Après la sècheresse, les récentes pluies torrentielles n’ont donné aucun répit aux planteurs. Champs inondés, cultures détruites ou encore légumes abîmés… Tel est le triste spectacle qui s’offre aux yeux des cultivateurs. Les dégâts se chiffre à plusieurs milliers de roupies. Cependant, les planteurs qui assurent au quotidien notre sécurité alimentaire se disent prêts à retrousser leurs manches pour tout recommencer à zéro.
À La Brasserie - Dayanand Roopchand : « Ek sa la pli la, tou legim pe fonn dan karo »

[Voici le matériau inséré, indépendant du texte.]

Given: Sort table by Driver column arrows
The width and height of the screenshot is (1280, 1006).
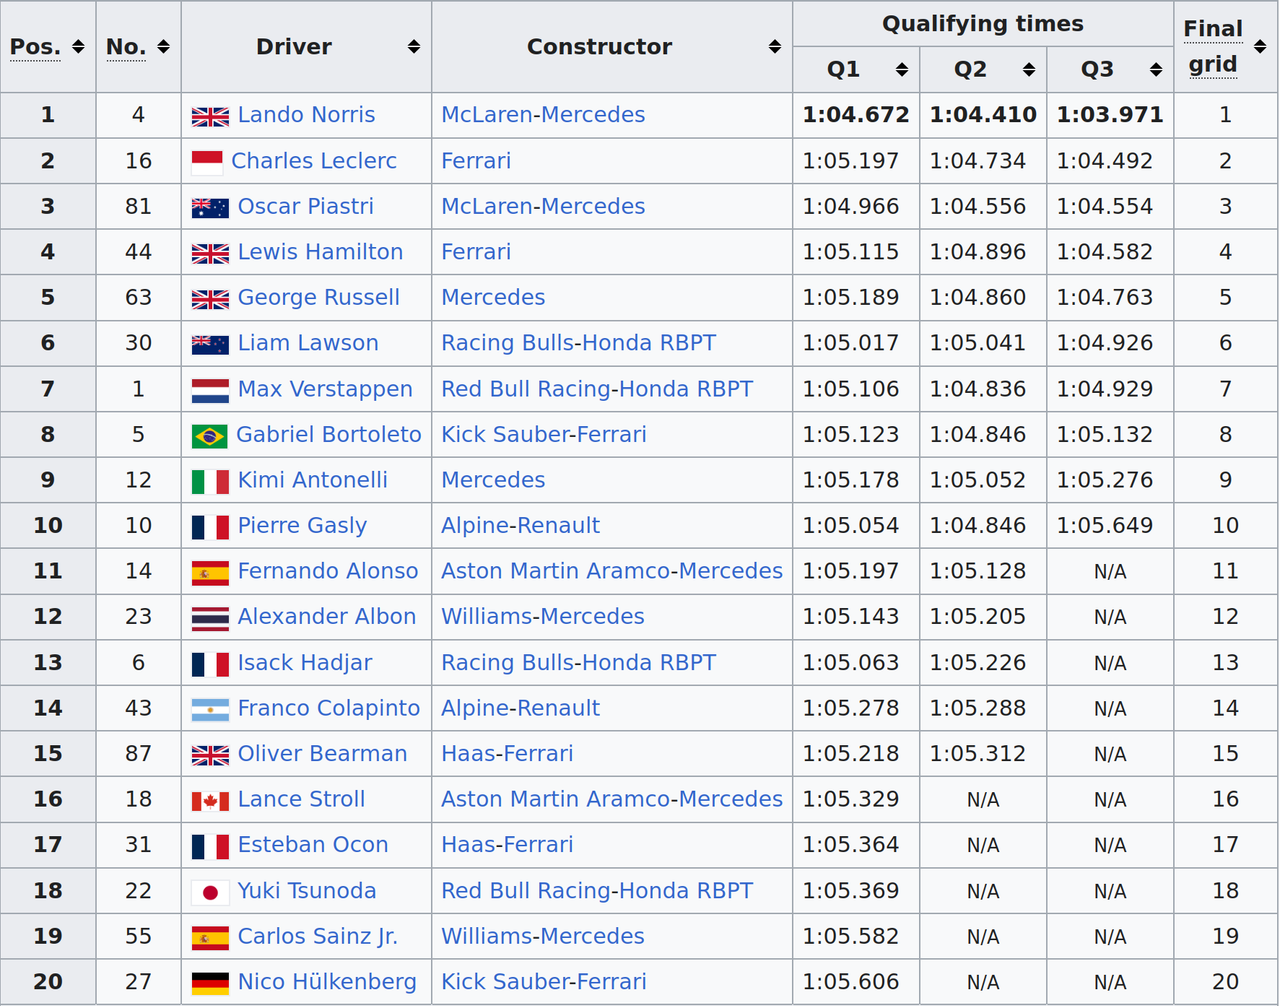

Le mercredi 1er février, nous avons mis le cap sur les champs agricoles, histoire de voir les dégâts causés par les récentes pluies torrentielles qui se sont abattues sur le pays. Notre première escale : les champs agricoles de la famille Roopchand à La Brasserie, Curepipe.
Vijesh écourte sa pause de déjeuner et vient à notre rencontre. Le jeune planteur est ensuite rejoint par sa mère et son père. Ces derniers expliquent que leurs champs agricoles ont subi des dégâts très importants suite aux pluies torrentielles. Ils confient que ce sont des milliers de roupies qui tombent à l’eau, avant d’ajouter qu’ils doivent tout recommencer. Ainsi, si le soleil brille dans les prochains jours, ils remettront en terre des graines et des semis pour récolter d’autres légumes saisonniers. Toutefois, ils se disent conscients que ces nouveaux efforts pourront être vains, vu que c’est la saison des pluies. « Ce sont les risques associés à ce métier. Nous, les planteurs, nous devons être résilients pour gagner notre vie au quotidien. Pour faire face aux caprices de la nature, la patience et la persévérance sont plus que nécessaires. », poursuivent-ils.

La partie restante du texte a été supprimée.